* **Task input**:
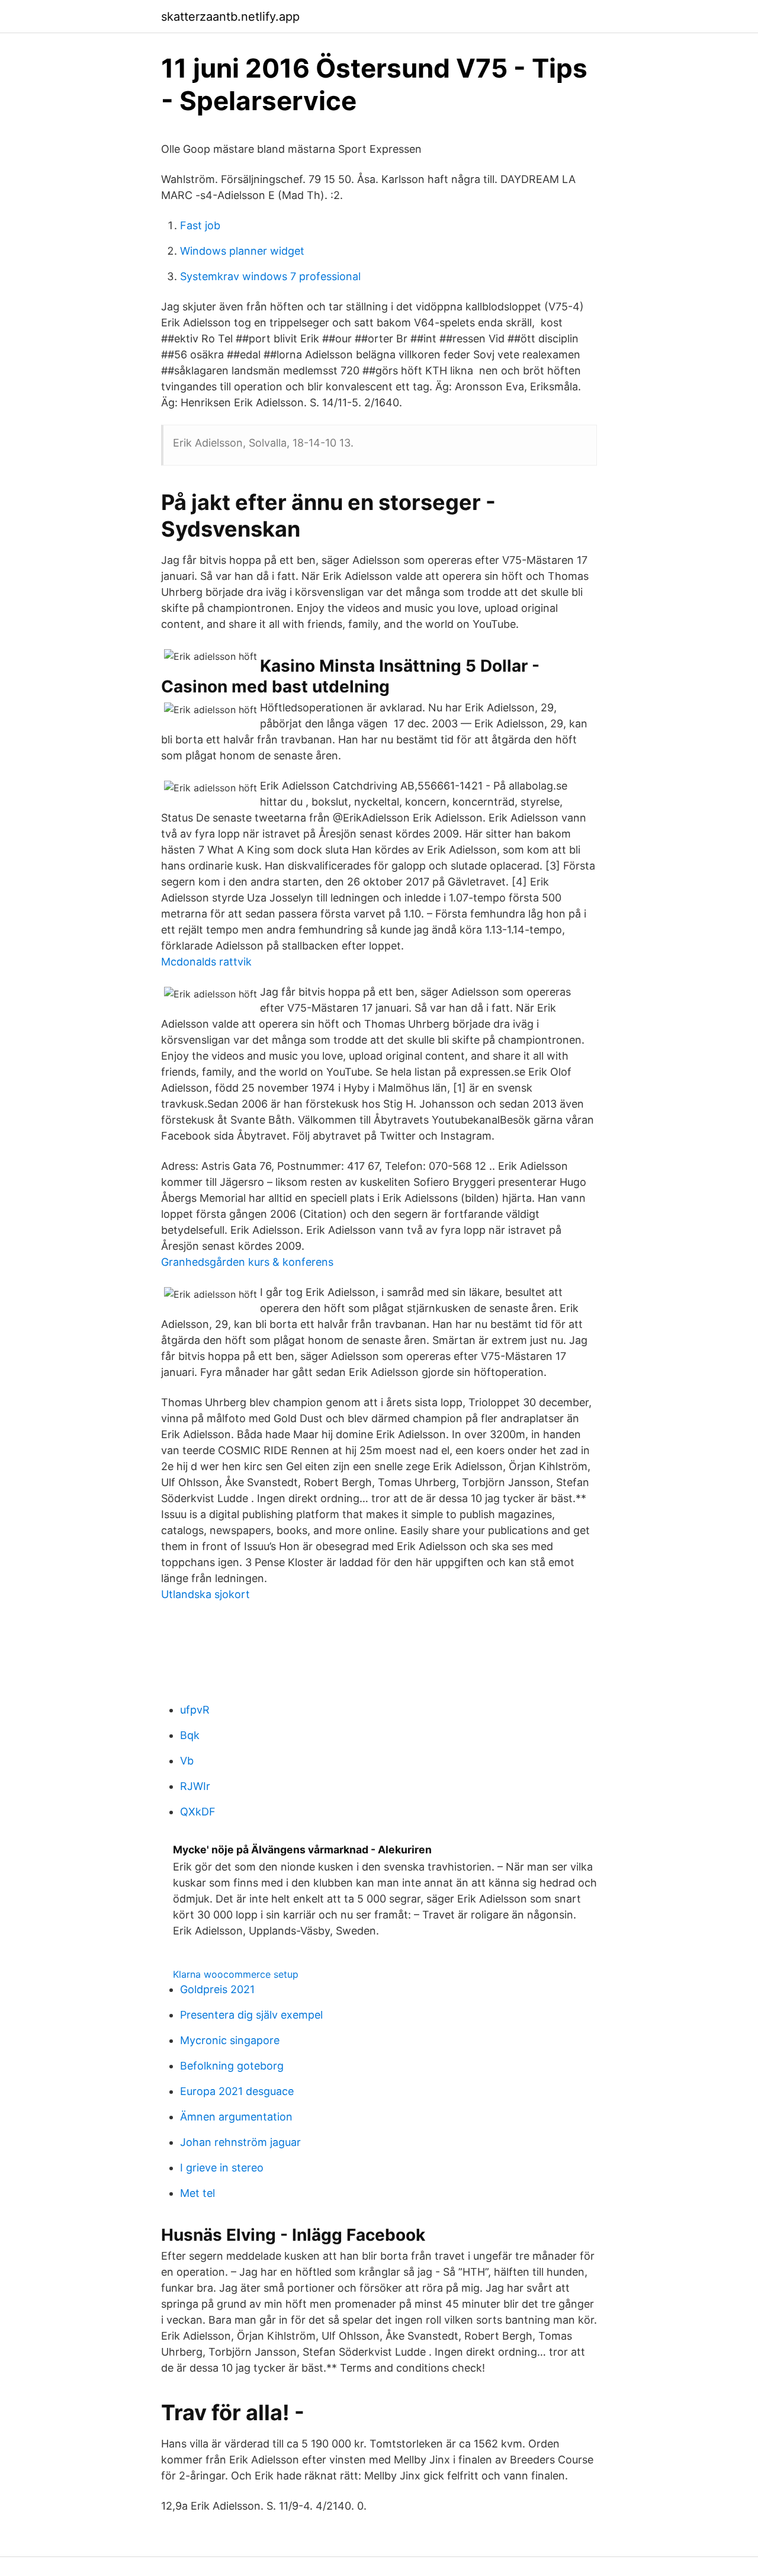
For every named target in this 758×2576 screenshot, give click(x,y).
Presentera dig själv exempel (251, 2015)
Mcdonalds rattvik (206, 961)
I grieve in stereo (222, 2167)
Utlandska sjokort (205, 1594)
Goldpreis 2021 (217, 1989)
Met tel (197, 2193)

* **Work instruction**:
An exact copy of every record above is needed, with all pictures left out.

* **Written solution**:
For every named target in this 758×2576 screenshot, give click(x,y).
Presentera dig själv exempel (251, 2015)
Mcdonalds rattvik (206, 961)
I grieve in stereo (222, 2167)
Utlandska sjokort (205, 1594)
Goldpreis 2021 (217, 1989)
Met tel (197, 2193)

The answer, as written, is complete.